### SET EXERCISE
Copy out each line of the data below word for word, leaving out the pictures.

### Data on where targets appear

:::

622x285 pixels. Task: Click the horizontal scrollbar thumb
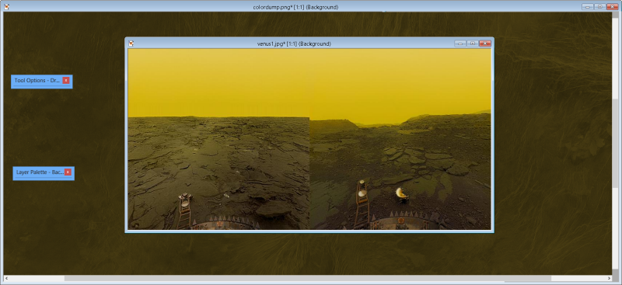click(307, 279)
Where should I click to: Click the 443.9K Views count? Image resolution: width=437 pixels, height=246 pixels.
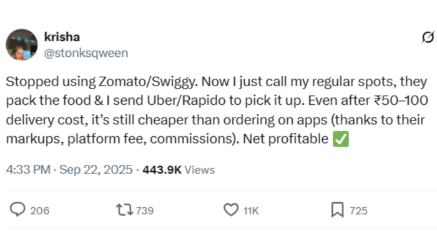point(179,170)
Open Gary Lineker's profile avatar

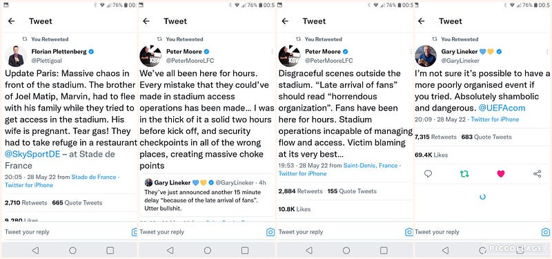[426, 56]
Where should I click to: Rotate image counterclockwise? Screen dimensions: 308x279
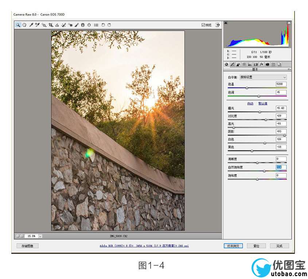103,25
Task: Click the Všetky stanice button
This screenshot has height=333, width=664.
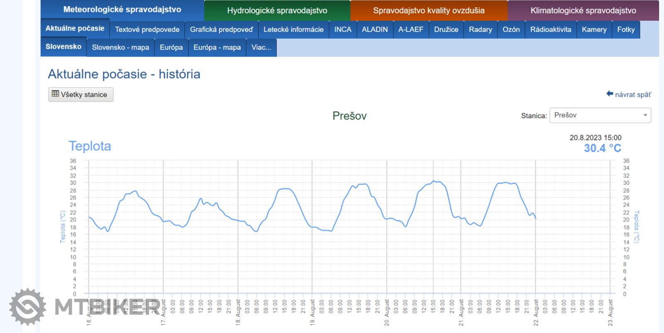Action: (81, 94)
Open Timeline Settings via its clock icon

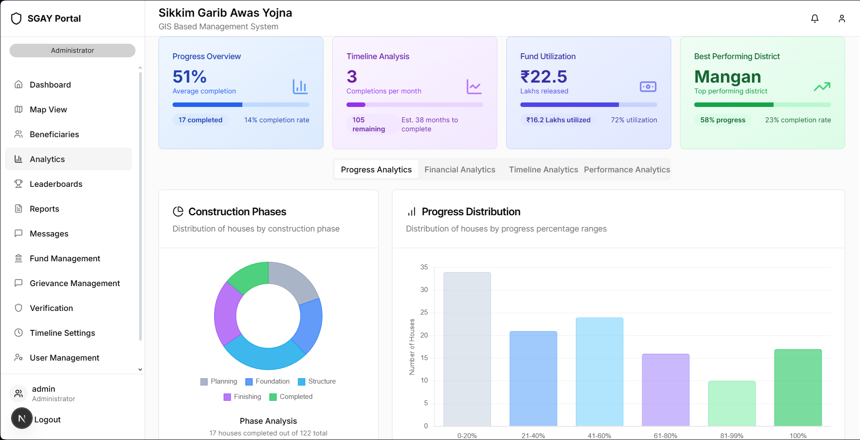[18, 333]
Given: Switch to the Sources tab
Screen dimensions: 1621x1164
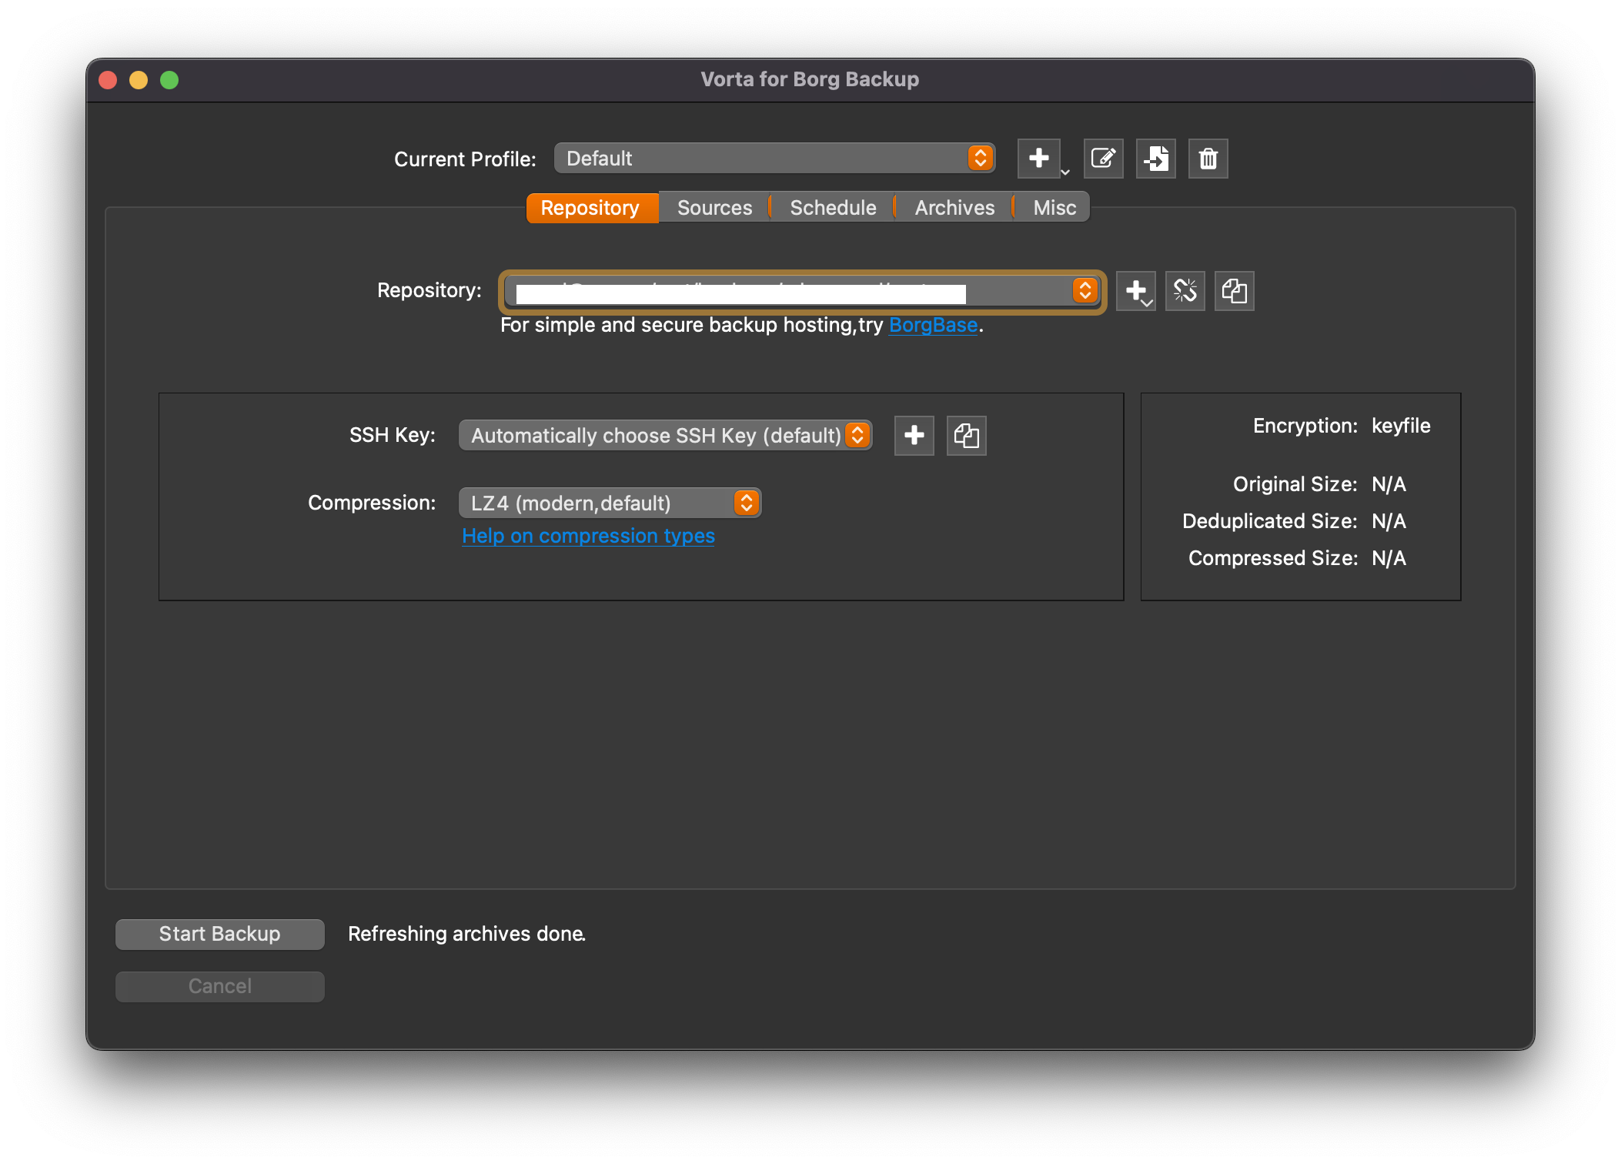Looking at the screenshot, I should [714, 207].
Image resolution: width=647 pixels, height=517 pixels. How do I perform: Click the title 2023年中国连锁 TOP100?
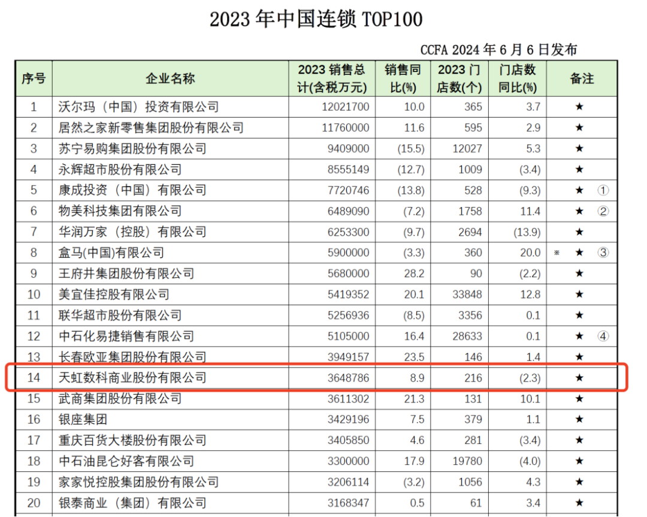[316, 19]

:::

### EXERCISE ANSWER
622x285 pixels. Task: Click the horizontal scrollbar thumb
click(307, 279)
Where should I click to: Click the 443.9K Views count? Image resolution: width=437 pixels, height=246 pixels.
point(179,170)
Open Gary Lineker's profile avatar

[426, 56]
Where should I click to: Rotate image counterclockwise? Screen dimensions: 308x279
103,25
Task: Click the Všetky stanice button
This screenshot has height=333, width=664.
Action: (81, 94)
Open Timeline Settings via its clock icon

[18, 333]
Given: Switch to the Sources tab
Screen dimensions: 1621x1164
Looking at the screenshot, I should [714, 207].
Image resolution: width=647 pixels, height=517 pixels. How do I perform: Click the title 2023年中国连锁 TOP100?
[316, 19]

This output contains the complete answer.